Poland's president has vetoed the country's crypto-asset market bill for the third time, according to a June 12, 2026 report from Cointelegraph. The rejection keeps Poland the only European Union member state without a domestic framework for licensing crypto firms under the bloc's Markets in Crypto-Assets (MiCA) rules, and it arrives with the July 1 deadline to designate a national supervisor now weeks away rather than months.
A standoff that has run since December 2025
This is the third time the same legislation has bounced back from the presidential palace. President Karol Nawrocki vetoed the first version in December 2025 and a near-identical second draft in February 2026, arguing each time that the powers it hands the Polish Financial Supervision Authority (the KNF) are excessive. The government has now passed a third iteration, and the president has stopped it again.
The math has not changed.
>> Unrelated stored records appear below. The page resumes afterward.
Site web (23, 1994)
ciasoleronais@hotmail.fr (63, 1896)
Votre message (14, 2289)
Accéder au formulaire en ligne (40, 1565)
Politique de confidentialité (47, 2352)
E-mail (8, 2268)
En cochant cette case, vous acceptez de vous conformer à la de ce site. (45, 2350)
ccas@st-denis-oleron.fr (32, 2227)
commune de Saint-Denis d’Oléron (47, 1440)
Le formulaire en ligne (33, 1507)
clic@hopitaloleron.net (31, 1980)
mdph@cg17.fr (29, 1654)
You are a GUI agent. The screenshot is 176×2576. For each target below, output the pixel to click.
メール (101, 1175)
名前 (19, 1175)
The ruling coalition does not hold the three-fifths parliamentary majority needed to override a veto, and an earlier override attempt failed. Without either side blinking, the bill cannot become law and the president will not sign it. That deadlock is the entire story, and it has now repeated three times in roughly six months.
The deadline that makes this veto different
The first two vetoes were a domestic political fight with a distant deadline. This one runs into a wall. MiCA took full effect across the EU in late 2024, and every member state was expected to name a competent authority to supervise crypto-asset service providers. Poland's plan was to designate the KNF through exactly this bill. With July 1 approaching and no signed law, Poland is on track to miss the date with no fallback mechanism in place.
The practical effect is a one-sided market. MiCA was built around passporting: a firm licensed in any single member state can serve customers across all 27. So a company licensed in Malta, Luxembourg, or Estonia can already operate in Poland legally. A Polish-founded firm, by contrast, has nowhere at home to register, because the authority that would license it has never been switched on.
Polish firms have already voted with their feet
The migration started after the earlier vetoes and has not reversed. Several Polish exchanges moved their regulatory base abroad rather than wait for Warsaw to resolve the impasse, securing MiCA licenses in other member states and serving Polish users through passporting from there. Foreign platforms face no such friction. That gap, where outside firms operate freely while domestic ones cannot register, is the outcome Polish finance officials warned about when the first veto landed.
The dispute itself is about supervisory reach. The president has objected to the breadth of the KNF's proposed powers, including reporting obligations, the ability to halt trading, and penalty provisions, framing them as disproportionate. The government has cited consumer protection and national security, including concerns about illicit crypto flows, as the reason the regulator needs real teeth. A third pass at the text did not close the gap between those two positions.
Limited fallout for card users, real cost for Polish builders
For someone in Poland holding a crypto card, day-to-day access is mostly intact. Cards from MiCA-licensed issuers elsewhere in the EU continue to work under passporting, so the crypto card options available in Poland are not cut off by the standoff. Products from large licensed providers such as Crypto.com and Nexo reach Polish users through their EU licenses, not through a Polish one.
The cost falls on Polish entrepreneurs. A homegrown fintech that wants to issue its own card or run a compliant exchange has no domestic licensing route and must base itself in another member state to get one. The broader EU framework has been a tailwind for cards that work across borders without extra friction, since one license covers the whole bloc. Poland's holdout does not break that system for users; it just keeps Polish founders from building on it from home.
The wider pattern is familiar. Crypto rulemaking has turned political in several jurisdictions over the past year, from Hungary reversing its criminalization of crypto trading to US states proposing their own constraints. Poland's case stands out for the mechanism, three presidential vetoes of EU-alignment legislation, and for the timing, with a hard EU deadline now close enough to count in weeks.
Overview
Poland's president has vetoed the country's MiCA implementation bill for a third time, per a June 12, 2026 Cointelegraph report, leaving Poland the only EU state without a domestic crypto licensing framework as the July 1 deadline to name a supervisor approaches. The ruling coalition still lacks the votes to override the veto, and the dispute over the KNF's proposed powers remains unresolved. Crypto card access for Polish users is largely unaffected because EU passporting keeps foreign-licensed products available, but Polish firms continue relocating abroad to obtain licenses they cannot get at home.